Tuesday, April 25, 2017

A socialist pamphlet from France (1981)

From the June 1981 issue of the Socialist Standard

For some time a group of people in France have been helping to propagate the same socialist idea as that held by the Socialist Party of Great Britain: a world of free access to all goods and services with everyone giving according to their ability and taking according to their need. They have seen too that the only way this can be achieved is by democratic political action on the part of the majority of wage and salary earners throughout the world.

They have called themselves Socialisme Mondial (“World Socialism”), regularly publish a French-language journal of the same name and hold regular public meetings in Paris. Now, as a further support to their activities, they have produced a pamphlet Pour le Socialisme Mondial (“For World Socialism”).*

The pamphlet has a translation of the SPGB’s Object and Declaration of Principles on its inner front cover and then eleven chapters explaining different aspects of the socialist case.

Four of these chapters (“Capitalism”, “Socialism”, “The Less Developed Countries” and “War”) are more or less directly translated from the SPGB’s own pamphlet Questions of the Day. A fifth one, on “The Establishment of Socialism”, is a translation of a fundamental article that originally appeared in the September 1972 issue of the Socialist Standard. It is as thoroughly up-to-date reading now as it was then.

The other six chapters are new. “Marx and Socialism” takes a critical look at Marx and explains that, while socialists accept Marx’s basic analysis of capitalism and his arguments for socialism, some of his views can no longer be considered valid today. “The Myth of Socialism in Russia” examines the background to the Bolshevik revolution, the circumstances of the revolution taking place in a backward country before socialist ideas had spread world wide. It traces the development, since the revolution, of Russia’s state capitalist dictatorship in which “those who occupy the highest posts in the Party form a sort of corporation which collectively monopolises the means of production and which shares out among its members the products of the exploitation of the Russian workers and peasants in the form of huge “salaries”, rewards, gifts, bonuses and various privileges in kind”.

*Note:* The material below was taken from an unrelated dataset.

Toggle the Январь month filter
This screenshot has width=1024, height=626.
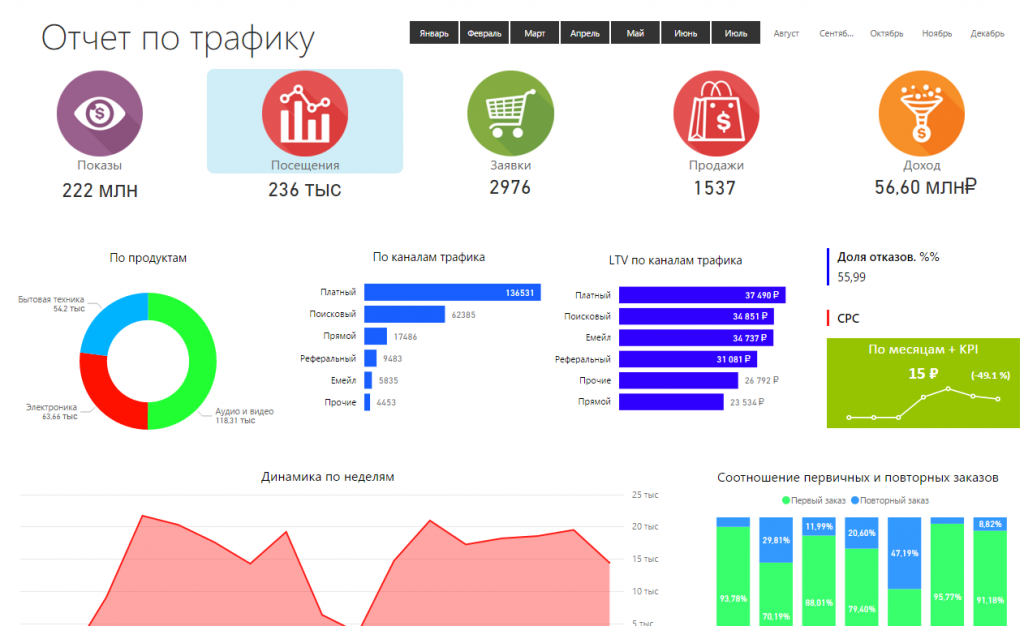click(x=434, y=33)
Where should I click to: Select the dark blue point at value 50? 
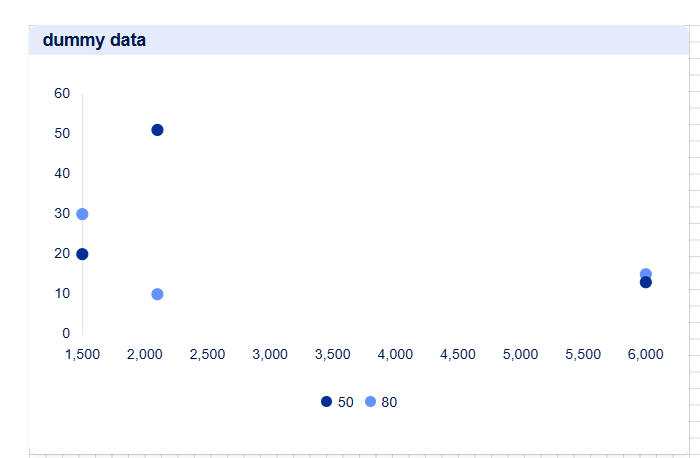[157, 130]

The remaining four chapters, with their specific reference to France, are especially recommended to anyone with a reading knowledge of the language for their excellent analysis of French affairs over the last 100 years or so.

The astonishingly treacherous zigzags of the French Communist Party, which between 1930 and 1964 “did not deviate once from the line traced for it by the rulers of state capitalist Russia”, are dealt with in factual detail in the chapter entitled “The So-Called Communist Party”.

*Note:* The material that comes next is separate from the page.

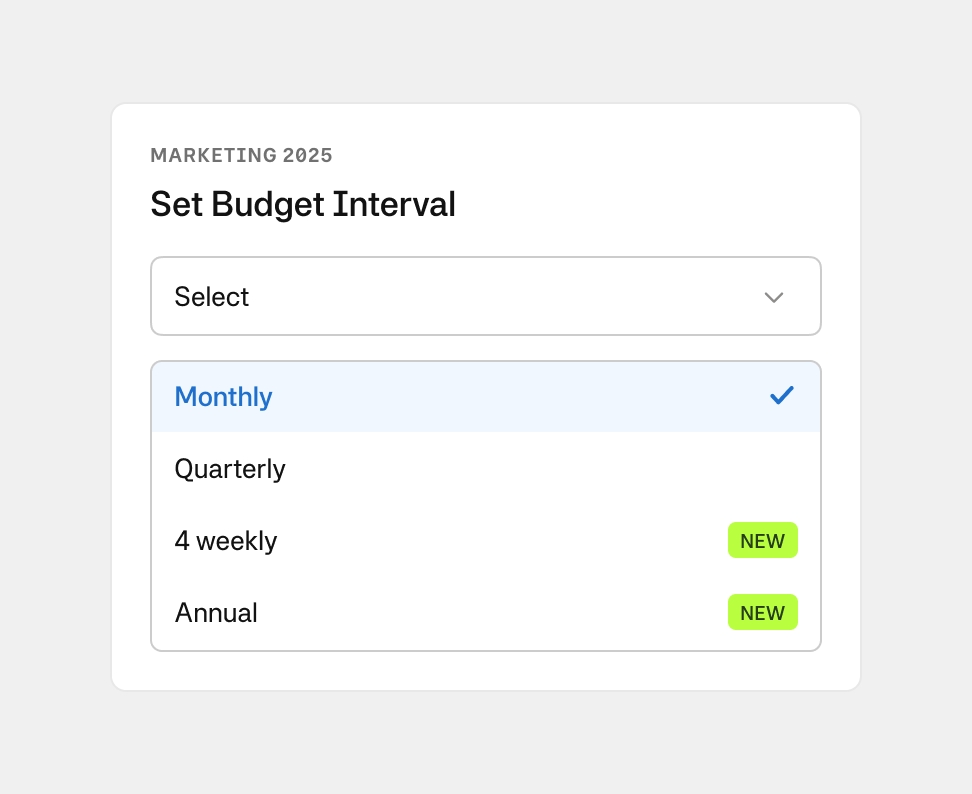972x794 pixels.
Task: Open the Select budget interval dropdown
Action: [485, 296]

A chapter on trade unions points out the essentially defensive, non-political role of trade union activity with examples taken from the history of French trade unionism.

Finally the two chapters on reformism. Nowhere in socialist literature in any language has this reviewer seen our position on reforms and the futility of campaigning for them better expressed and illustrated than in the nine pages of “Reform and Revolution” and “The Futility of Reformism”. They explain the reasons for the inevitable failure of the massive amount of reformist activity that has taken place in France and conclude that “Reformist action fails because it attacks effects (bad housing, poor education, poor health services, etc.) leaving the cause (capitalism, its class monopoly of the means of production and its production for profit) untouched. The fact is that you cannot reform capitalism to make it function in the interests of the working class who are the vast majority in capitalist society”.

The first of these two chapters also gives a succinct statement of how to achieve the socialist alternative. What is needed, it says, is “a Party composed solely of convinced socialists, a Party which does not go in for reforms of capitalism. When the majority of wage and salary workers become socialists and are organised, they will be able to use their votes to send to Parliament and to Local Councils delegates with a mandate to use their political power for the single revolutionary act of dispossessing the capitalist class through converting the means of wealth production and distribution into the common property of the whole of society”.
Howard Moss


•Available (65p post paid) from Literature Dept., SPGB, 52 Clapham High Street, London SW4 7UN or from Socialisme Mondial, PO Box 26, 6700 Arlon, Belgium.